> _YOUR ASSIGNMENT_
Reproduce the line that holds "Click the pay-for-itself" together with all the lines after it up to the end of the entries.

(Beginning of DATA FOR PROCESSING)

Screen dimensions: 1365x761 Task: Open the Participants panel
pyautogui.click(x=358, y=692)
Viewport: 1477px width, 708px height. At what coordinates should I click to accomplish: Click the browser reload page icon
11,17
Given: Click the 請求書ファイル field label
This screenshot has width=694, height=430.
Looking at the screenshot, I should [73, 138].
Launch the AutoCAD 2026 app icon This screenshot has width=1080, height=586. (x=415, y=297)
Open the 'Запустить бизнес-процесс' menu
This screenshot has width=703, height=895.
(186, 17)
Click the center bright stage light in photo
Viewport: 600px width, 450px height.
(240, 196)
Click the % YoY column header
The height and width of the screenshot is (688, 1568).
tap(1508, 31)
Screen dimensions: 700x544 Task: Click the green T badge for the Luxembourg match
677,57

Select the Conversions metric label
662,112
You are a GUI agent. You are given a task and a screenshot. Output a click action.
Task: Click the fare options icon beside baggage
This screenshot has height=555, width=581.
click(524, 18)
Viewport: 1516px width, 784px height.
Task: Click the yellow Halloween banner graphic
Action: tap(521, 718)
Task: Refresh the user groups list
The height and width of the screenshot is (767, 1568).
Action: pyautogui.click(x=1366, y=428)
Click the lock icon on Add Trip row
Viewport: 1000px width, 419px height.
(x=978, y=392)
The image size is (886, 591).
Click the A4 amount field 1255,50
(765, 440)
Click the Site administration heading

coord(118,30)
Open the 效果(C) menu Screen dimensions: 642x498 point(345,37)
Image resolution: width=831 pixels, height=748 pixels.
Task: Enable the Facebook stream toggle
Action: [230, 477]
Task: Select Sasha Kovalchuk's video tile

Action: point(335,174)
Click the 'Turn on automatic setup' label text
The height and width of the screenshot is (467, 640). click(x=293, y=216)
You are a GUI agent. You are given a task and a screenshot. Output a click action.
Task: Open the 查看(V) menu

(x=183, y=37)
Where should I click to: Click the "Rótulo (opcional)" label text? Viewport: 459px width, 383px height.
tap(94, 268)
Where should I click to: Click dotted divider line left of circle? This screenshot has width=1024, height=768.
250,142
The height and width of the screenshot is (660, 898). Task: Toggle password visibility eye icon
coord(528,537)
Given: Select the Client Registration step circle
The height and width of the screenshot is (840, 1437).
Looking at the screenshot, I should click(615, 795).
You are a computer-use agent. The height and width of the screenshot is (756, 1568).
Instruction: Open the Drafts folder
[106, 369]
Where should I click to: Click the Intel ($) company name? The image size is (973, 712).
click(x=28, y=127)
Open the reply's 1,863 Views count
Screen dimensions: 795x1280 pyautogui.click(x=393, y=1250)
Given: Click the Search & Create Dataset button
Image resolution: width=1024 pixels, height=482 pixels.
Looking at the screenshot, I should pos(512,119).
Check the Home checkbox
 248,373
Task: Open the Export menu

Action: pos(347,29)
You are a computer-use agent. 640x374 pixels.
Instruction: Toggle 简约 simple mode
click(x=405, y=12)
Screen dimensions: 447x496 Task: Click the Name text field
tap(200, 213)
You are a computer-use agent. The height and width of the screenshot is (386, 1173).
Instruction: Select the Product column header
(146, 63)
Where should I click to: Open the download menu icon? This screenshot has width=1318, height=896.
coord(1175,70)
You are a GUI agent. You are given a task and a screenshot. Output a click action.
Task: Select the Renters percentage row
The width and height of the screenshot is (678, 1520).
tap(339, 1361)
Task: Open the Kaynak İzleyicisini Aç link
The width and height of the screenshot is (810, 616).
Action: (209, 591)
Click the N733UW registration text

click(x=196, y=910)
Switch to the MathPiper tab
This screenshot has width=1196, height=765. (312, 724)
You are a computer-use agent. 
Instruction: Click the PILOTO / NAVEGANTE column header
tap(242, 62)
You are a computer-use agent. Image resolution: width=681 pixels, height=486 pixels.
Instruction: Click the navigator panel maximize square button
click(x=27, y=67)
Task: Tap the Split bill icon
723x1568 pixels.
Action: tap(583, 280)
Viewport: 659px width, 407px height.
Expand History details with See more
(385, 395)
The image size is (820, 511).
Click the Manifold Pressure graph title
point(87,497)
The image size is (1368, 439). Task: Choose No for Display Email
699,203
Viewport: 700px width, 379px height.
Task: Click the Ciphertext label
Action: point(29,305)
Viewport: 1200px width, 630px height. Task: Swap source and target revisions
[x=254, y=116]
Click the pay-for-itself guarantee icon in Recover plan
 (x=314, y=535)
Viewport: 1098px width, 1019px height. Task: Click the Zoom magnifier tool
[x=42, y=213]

(End of DATA FOR PROCESSING)

> _SOLVED PROBLEM_
Click the pay-for-itself guarantee icon in Recover plan
 (x=314, y=535)
Viewport: 1098px width, 1019px height. Task: Click the Zoom magnifier tool
[x=42, y=213]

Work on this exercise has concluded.